"""

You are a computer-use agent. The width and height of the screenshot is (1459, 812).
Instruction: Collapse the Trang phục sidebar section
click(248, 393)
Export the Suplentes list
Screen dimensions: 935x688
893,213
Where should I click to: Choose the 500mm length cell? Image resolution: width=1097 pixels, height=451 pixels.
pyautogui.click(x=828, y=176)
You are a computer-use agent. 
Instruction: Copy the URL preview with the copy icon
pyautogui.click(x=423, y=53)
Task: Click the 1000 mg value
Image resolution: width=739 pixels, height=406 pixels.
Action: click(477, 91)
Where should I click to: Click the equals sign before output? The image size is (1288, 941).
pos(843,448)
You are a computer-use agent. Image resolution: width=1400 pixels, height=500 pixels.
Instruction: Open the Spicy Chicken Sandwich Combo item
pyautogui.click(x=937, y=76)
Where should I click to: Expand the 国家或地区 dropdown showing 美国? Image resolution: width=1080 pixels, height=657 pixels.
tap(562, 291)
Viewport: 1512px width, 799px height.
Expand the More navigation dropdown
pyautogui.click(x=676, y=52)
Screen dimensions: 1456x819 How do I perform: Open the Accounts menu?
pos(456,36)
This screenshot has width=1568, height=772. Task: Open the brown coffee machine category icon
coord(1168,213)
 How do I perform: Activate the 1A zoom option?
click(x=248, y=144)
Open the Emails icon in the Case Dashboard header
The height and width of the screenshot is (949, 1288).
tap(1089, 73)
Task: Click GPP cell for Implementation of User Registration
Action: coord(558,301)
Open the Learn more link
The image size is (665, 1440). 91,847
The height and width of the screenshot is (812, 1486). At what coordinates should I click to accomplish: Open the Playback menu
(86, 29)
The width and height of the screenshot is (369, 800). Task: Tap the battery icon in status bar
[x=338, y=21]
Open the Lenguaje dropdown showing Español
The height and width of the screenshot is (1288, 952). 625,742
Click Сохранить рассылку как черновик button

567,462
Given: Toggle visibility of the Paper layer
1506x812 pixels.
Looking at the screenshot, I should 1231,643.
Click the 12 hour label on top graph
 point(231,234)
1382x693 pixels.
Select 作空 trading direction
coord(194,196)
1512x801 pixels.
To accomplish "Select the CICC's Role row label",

"""

- **Written exercise**:
Rewrite all of the records above, substituting "Goal" for each occurrence of "Instruction" and leaving every other part unchanged.

- **Task answer**:
You are a computer-use agent. The width and height of the screenshot is (1459, 812).
Goal: Collapse the Trang phục sidebar section
click(248, 393)
Export the Suplentes list
Screen dimensions: 935x688
893,213
Where should I click to: Choose the 500mm length cell? Image resolution: width=1097 pixels, height=451 pixels.
pyautogui.click(x=828, y=176)
You are a computer-use agent. 
Goal: Copy the URL preview with the copy icon
pyautogui.click(x=423, y=53)
Task: Click the 1000 mg value
Image resolution: width=739 pixels, height=406 pixels.
Action: click(477, 91)
Where should I click to: Click the equals sign before output? The image size is (1288, 941).
pos(843,448)
You are a computer-use agent. Image resolution: width=1400 pixels, height=500 pixels.
Goal: Open the Spicy Chicken Sandwich Combo item
pyautogui.click(x=937, y=76)
Where should I click to: Expand the 国家或地区 dropdown showing 美国? Image resolution: width=1080 pixels, height=657 pixels.
tap(562, 291)
Viewport: 1512px width, 799px height.
Expand the More navigation dropdown
pyautogui.click(x=676, y=52)
Screen dimensions: 1456x819 How do I perform: Open the Accounts menu?
pos(456,36)
This screenshot has width=1568, height=772. Task: Open the brown coffee machine category icon
coord(1168,213)
 How do I perform: Activate the 1A zoom option?
click(x=248, y=144)
Open the Emails icon in the Case Dashboard header
The height and width of the screenshot is (949, 1288).
tap(1089, 73)
Task: Click GPP cell for Implementation of User Registration
Action: coord(558,301)
Open the Learn more link
The image size is (665, 1440). 91,847
The height and width of the screenshot is (812, 1486). At what coordinates should I click to accomplish: Open the Playback menu
(86, 29)
The width and height of the screenshot is (369, 800). Task: Tap the battery icon in status bar
[x=338, y=21]
Open the Lenguaje dropdown showing Español
The height and width of the screenshot is (1288, 952). 625,742
Click Сохранить рассылку как черновик button

567,462
Given: Toggle visibility of the Paper layer
1506x812 pixels.
Looking at the screenshot, I should 1231,643.
Click the 12 hour label on top graph
 point(231,234)
1382x693 pixels.
Select 作空 trading direction
coord(194,196)
1512x801 pixels.
To accomplish "Select the CICC's Role row label",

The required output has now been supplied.